Royal Dutch Shell is considering a return to Libya with a plan to develop new oil and gas fields, solar energy, and infrastructure projects, two sources said, a decade after exiting the North African country because of the unrest.
The plan, details of which were seen by Reuters, marks a rare new oil and gas foray by the energy giant as it seeks to cut fossil fuel investment and slash greenhouse gas emissions.
In that strategy, Shell still needs some new projects to maintain output as reserves in existing oil and gas fields have rapidly fallen after years of slowing drilling activity.
Under the Libya plan, discussed with state-run National Oil Corporation (NOC), Shell would explore new oil and gas fields in several blocks in the onshore Sirte and Ghadames basins, as well as the offshore Cyrenaica basin.
It also proposed to re-develop ageing fields, such as block NC-174 in the Murzuq basin, and developing new fields including in the Ain Jarbi block.
The plan includes developing a solar energy project south of the Sirte Basin, part of Shell’s strategy to cut oil output by up to 2% a year by 2030 and hike investment in renewables and low carbon technologies to make up 25% of its budget by 2025.
“Shell is preparing to return as a major player,” the proposal read. It did not give details about the value of any investment or scale of the projects.
A Shell spokesperson declined to comment. The NOC did not immediately respond to a request for comment. Other firms now working in Libya, include TotalEnergies, Italy’s Eni, and ConocoPhillips.

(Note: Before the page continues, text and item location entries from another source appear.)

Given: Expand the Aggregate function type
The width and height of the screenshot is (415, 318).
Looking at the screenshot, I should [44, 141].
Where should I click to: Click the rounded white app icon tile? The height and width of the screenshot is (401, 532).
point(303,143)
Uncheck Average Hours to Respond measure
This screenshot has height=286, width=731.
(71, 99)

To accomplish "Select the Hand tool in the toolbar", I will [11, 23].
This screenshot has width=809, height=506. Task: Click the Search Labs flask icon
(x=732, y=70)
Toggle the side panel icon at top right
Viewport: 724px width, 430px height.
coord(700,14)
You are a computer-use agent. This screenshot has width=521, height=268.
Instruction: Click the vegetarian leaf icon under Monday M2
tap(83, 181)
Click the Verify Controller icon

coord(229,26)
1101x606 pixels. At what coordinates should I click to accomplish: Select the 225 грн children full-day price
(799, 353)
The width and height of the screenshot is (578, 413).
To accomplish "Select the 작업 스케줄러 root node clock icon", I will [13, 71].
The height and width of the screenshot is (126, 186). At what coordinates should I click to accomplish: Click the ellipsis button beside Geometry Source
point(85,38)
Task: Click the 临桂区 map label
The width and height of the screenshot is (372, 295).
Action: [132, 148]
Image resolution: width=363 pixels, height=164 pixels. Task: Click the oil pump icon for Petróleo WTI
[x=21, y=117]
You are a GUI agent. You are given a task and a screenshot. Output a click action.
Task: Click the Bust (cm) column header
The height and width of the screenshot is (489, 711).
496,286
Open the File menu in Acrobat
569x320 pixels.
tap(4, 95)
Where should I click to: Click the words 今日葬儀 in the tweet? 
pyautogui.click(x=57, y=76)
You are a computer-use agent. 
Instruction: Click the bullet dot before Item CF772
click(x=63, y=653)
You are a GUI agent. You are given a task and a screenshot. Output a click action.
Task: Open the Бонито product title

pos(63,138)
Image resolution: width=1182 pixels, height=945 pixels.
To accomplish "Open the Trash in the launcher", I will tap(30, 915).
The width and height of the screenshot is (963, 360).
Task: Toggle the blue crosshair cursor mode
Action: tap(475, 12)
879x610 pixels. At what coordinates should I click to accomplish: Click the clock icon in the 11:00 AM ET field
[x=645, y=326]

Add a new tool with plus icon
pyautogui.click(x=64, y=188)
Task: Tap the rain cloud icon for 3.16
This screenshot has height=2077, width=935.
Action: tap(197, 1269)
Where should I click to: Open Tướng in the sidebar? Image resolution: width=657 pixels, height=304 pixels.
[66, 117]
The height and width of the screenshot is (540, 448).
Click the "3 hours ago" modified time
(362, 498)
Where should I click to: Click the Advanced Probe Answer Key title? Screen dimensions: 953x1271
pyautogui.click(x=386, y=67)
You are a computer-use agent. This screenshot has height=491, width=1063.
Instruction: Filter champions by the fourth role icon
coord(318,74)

Shell’s $9.5 billion sale of its US onshore Permian basin operations in September freed up about $1 billion for other upstream activities, a senior company source told Reuters.
Libya’s vast oil and gas resources, huge potential for solar power, and proximity to Europe make it attractive, although a decade of conflict and chaos has deterred most investors.
The December elections are hoped by many to ensure some measure of stability, despite the NOC and the Ministry of Oil and Gas remaining at the center of several political tussles in the past year between rival factions.
The sources said Shell’s board could approve the plan to return within months.
Its plans include helping Libya capture gas that is extracted with oil, but which is now released into the air or flared. It also aims to develop oil storage terminals in the Mediterranean ports of Es Sidr and Ras Lanuf.
Under Shell’s proposals seen by Reuters, the company would be allocated Libyan crude and refined oil product cargoes from Libya to sell in the international market.
Shell has said it aimed to focus oil and gas production in nine “core” basins as part of its energy transition, which it said could change over time.